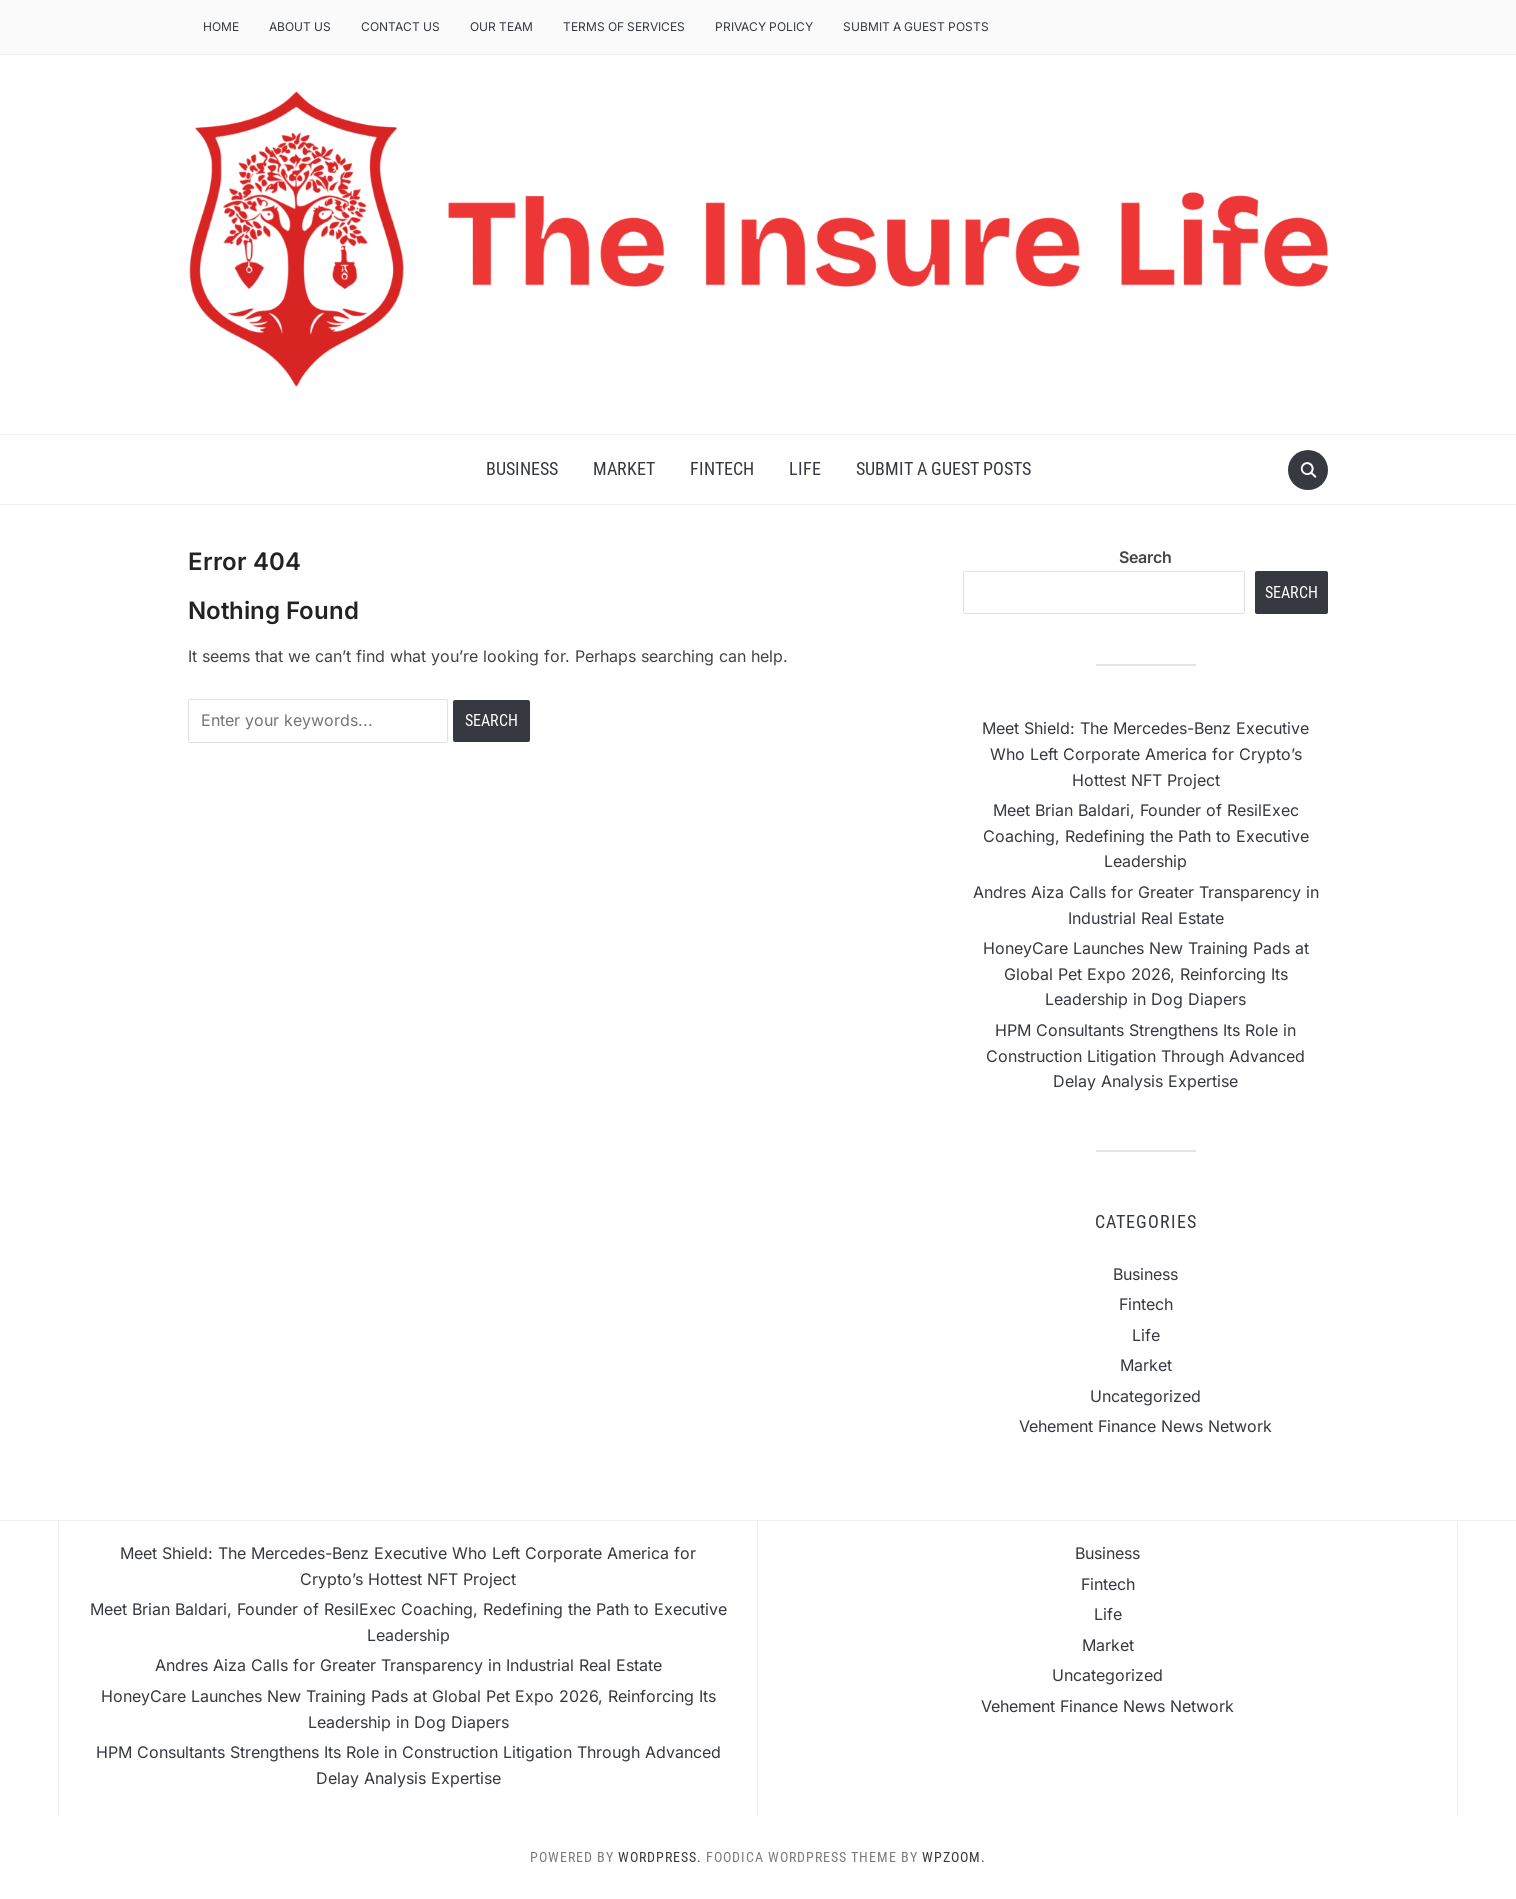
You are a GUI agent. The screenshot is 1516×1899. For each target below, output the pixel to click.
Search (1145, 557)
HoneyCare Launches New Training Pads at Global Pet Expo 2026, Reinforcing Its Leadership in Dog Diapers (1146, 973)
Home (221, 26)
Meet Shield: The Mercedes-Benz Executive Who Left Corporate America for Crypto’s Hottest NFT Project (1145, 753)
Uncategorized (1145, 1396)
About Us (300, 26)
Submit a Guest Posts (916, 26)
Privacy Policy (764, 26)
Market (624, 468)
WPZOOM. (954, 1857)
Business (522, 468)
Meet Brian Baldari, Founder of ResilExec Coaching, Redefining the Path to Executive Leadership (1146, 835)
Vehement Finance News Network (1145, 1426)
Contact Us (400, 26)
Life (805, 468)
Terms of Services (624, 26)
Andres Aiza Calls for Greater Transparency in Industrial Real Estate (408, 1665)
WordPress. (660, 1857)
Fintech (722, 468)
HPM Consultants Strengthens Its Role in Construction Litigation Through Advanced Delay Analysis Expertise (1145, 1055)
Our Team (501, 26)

Task requirements: Write out the data above again with every occurrence of "Leadership" replaced by "Excellence" and everything else kept the same, leaving out the pictures.

The solution:
You are a GUI agent. The screenshot is 1516×1899. For each target below, output the pixel to click.
Search (1145, 557)
HoneyCare Launches New Training Pads at Global Pet Expo 2026, Reinforcing Its Excellence in Dog Diapers (1146, 973)
Home (221, 26)
Meet Shield: The Mercedes-Benz Executive Who Left Corporate America for Crypto’s Hottest NFT Project (1145, 753)
Uncategorized (1145, 1396)
About Us (300, 26)
Submit a Guest Posts (916, 26)
Privacy Policy (764, 26)
Market (624, 468)
WPZOOM. (954, 1857)
Business (522, 468)
Meet Brian Baldari, Founder of ResilExec Coaching, Redefining the Path to Executive Excellence (1146, 835)
Vehement Finance News Network (1145, 1426)
Contact Us (400, 26)
Life (805, 468)
Terms of Services (624, 26)
Andres Aiza Calls for Greater Transparency in Industrial Real Estate (408, 1665)
WordPress. (660, 1857)
Fintech (722, 468)
HPM Consultants Strengthens Its Role in Construction Litigation Through Advanced Delay Analysis Expertise (1145, 1055)
Our Team (501, 26)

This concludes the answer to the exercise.